3. La fable, un divertissement utile


III. La morale est une morale épicurienne
L’histoire et le plaisir qu’elle procure nous emporte : c’est là une observation présentée par
La Fontaine comme une vérité générale. Il s’implique d’ailleurs dans ce “nous” qui implique
aussi le lecteur, voilà ce qui rassemble tous les hommes : “Nous sommes tous d’Athènes en
ce point “, le fabuliste est aussi un moraliste qui a observé les hommes. Et c’est un
argument d’expérience qui le démontre : La Fontaine vieillissant se souvient des contes de
son enfance et du plaisir qu’ils lui ont procuré : “Si Peau d’âne m’était conté / J’y prendrais
un plaisir extrême “. L’hyperbole résume et conclut ce plaidoyer pour la fable. Mais il ne
cite pas “Peau d’âne” au hasard : c’est l’histoire d’une jeune beauté qui, pour échapper au
désir de son père, revêt une peau d’âne. Sous l’apparence humble et commune se cache un
trésor qui ravira un jeune prince : on peut voir là une image de la fable (genre mineur mais
qui cache des trésors…). C’est un plaidoyer pro domo qui justifie que La Fontaine s’implique
à la première personne dans la morale de cette fable pour défendre une sagesse
épicurienne, le plaisir de raconter et d’écouter des histoires, de s’amuser, même quand la
situation est grave : l’orateur qui l’a compris va pouvoir alerter une assemblée devenue
attentive et M. de Barillon devrait donc aussi chercher à plaire et à surprendre le roi
d’Angleterre s’il veut obtenir son attention. “Le monde est vieux, dit-on ; je le crois,
cependant / Il le faut amuser encore comme un enfant”. Ce paradoxe plaide finalement pour
le divertissement et le plaisir.
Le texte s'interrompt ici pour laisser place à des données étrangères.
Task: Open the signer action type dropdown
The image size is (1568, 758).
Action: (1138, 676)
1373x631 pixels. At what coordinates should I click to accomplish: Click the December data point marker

La Fontaine sait que ses fables plaisent, comme plaisaient les
fables des Anciens dont il s’inspire pour évoquer aussi des sujets plus sérieux et plus graves
dans ce second recueil de fables.

Pour conclure :
- C’est une fable “classique” qui rappelle que l’on peut s’inspirer des Anciens puisque cet
orateur athénien a l’intelligence de prendre en considération son auditoire pour se faire
entendre en lui racontant une fable pour le captiver, même si cette fable est un piège qu’il
utilise pour parvenir à ses fins.
- Ce qui est aussi pour La Fontaine une façon de montrer le pouvoir des fables, capables de
rivaliser avec les genres oratoires les plus sérieux et permettant surtout de parler des
sujets les plus sérieux. C’est donc aussi un art poétique. La simplicité de la fable, son
attrait, les rebondissements du récit permettent de toucher les cœurs et de capter les
esprits. La Fontaine nous rappelle ainsi qu’il faut, pour instruire ou emporter l’adhésion,
prendre en considération ses interlocuteurs et éviter de les ennuyer…
- Rabelais l’avait déjà expérimenté dans Gargantua, nous racontant les péripéties d’un
géant, d’un homme plus grand, pour nous parler de l’humanisme.